Reproduce, without alteration, the lines of the records between the line containing "Open the video" and the line containing "pos(1264,731)", inclusive, and output nothing else.

--- start ---

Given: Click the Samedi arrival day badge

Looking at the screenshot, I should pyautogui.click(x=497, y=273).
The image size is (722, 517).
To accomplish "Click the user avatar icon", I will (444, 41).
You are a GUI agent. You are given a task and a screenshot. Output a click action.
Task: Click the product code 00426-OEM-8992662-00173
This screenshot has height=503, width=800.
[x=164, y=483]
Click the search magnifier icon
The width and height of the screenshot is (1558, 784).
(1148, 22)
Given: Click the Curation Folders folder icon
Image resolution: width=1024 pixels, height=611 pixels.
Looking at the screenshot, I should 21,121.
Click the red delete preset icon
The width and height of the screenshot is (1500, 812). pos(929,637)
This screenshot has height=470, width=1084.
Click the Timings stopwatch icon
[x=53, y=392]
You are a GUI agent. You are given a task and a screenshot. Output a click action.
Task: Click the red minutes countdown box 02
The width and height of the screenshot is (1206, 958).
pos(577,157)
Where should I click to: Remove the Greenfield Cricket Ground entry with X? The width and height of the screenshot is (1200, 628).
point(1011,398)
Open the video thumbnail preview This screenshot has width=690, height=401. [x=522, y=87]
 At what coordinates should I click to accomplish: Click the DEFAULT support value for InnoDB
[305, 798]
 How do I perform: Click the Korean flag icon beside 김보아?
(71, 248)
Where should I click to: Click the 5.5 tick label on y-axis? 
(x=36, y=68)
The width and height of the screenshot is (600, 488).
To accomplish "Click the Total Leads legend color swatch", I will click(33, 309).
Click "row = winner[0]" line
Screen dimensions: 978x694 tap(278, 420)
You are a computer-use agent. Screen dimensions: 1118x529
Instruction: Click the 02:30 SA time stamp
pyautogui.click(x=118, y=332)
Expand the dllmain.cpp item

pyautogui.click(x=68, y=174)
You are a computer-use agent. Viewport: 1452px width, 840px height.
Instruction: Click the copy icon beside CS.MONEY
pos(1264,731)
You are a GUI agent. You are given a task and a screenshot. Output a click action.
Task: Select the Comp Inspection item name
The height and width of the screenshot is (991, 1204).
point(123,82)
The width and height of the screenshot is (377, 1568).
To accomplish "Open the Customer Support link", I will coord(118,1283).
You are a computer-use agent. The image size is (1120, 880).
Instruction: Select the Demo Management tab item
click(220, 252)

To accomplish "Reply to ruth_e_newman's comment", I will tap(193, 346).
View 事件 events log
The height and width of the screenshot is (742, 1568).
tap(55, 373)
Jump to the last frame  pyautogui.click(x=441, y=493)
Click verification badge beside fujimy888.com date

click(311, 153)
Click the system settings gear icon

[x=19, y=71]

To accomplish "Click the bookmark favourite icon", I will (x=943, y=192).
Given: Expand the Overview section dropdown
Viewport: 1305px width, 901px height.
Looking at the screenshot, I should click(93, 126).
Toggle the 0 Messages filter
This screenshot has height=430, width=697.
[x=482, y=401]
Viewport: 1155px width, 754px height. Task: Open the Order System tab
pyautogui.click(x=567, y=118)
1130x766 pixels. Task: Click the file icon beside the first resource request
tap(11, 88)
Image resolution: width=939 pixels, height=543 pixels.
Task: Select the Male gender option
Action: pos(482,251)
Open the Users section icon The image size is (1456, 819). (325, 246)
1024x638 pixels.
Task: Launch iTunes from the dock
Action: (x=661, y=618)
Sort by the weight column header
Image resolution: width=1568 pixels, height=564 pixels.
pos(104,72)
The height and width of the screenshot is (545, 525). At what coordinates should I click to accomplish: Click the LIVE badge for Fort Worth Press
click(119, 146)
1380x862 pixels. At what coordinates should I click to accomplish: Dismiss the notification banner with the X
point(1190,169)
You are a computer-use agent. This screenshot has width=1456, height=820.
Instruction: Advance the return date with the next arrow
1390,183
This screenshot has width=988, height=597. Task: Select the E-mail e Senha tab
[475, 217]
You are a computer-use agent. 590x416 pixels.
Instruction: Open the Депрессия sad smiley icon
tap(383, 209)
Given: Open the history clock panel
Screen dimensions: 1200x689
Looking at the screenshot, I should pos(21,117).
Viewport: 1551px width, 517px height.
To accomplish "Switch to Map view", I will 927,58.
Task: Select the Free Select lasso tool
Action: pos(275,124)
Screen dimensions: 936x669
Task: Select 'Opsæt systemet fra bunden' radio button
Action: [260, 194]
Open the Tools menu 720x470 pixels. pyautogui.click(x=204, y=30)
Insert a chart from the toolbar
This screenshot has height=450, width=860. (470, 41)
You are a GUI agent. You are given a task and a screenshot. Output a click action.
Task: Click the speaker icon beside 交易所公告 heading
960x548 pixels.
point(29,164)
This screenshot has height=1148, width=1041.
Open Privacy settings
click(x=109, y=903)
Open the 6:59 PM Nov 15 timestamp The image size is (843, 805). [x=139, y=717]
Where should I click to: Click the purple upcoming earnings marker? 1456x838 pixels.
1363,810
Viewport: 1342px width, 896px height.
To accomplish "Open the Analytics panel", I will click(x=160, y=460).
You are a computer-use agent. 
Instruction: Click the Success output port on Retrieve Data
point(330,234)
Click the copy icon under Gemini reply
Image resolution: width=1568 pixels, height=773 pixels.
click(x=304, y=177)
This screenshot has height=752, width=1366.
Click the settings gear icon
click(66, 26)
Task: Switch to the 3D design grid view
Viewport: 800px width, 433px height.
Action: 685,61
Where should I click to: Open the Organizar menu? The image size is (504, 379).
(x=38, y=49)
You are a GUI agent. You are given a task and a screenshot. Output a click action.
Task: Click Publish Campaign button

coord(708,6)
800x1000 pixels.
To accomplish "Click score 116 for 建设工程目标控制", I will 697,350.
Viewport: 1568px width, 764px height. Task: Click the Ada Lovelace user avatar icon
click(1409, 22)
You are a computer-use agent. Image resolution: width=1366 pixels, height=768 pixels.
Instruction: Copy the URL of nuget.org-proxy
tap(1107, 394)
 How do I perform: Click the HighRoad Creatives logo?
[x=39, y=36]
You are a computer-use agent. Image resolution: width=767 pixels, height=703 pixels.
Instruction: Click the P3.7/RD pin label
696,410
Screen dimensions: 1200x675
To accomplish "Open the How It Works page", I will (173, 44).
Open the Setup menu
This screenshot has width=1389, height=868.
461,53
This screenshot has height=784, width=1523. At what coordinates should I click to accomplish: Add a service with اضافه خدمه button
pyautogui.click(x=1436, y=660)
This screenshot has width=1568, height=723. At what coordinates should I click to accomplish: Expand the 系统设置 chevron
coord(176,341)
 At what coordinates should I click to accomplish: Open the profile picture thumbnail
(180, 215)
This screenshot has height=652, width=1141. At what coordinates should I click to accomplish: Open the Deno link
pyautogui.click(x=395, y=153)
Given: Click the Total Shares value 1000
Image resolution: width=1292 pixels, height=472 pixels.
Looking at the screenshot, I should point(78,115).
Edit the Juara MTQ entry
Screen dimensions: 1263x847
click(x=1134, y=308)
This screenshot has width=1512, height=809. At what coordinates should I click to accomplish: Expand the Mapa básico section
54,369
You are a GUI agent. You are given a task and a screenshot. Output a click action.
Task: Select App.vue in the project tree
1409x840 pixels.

--- end ---

> [EXERCISE SOLUTION]
Open the video thumbnail preview This screenshot has width=690, height=401. [x=522, y=87]
 At what coordinates should I click to accomplish: Click the DEFAULT support value for InnoDB
[305, 798]
 How do I perform: Click the Korean flag icon beside 김보아?
(71, 248)
Where should I click to: Click the 5.5 tick label on y-axis? 
(x=36, y=68)
The width and height of the screenshot is (600, 488).
To accomplish "Click the Total Leads legend color swatch", I will click(33, 309).
Click "row = winner[0]" line
Screen dimensions: 978x694 tap(278, 420)
You are a computer-use agent. Screen dimensions: 1118x529
Instruction: Click the 02:30 SA time stamp
pyautogui.click(x=118, y=332)
Expand the dllmain.cpp item

pyautogui.click(x=68, y=174)
You are a computer-use agent. Viewport: 1452px width, 840px height.
Instruction: Click the copy icon beside CS.MONEY
pos(1264,731)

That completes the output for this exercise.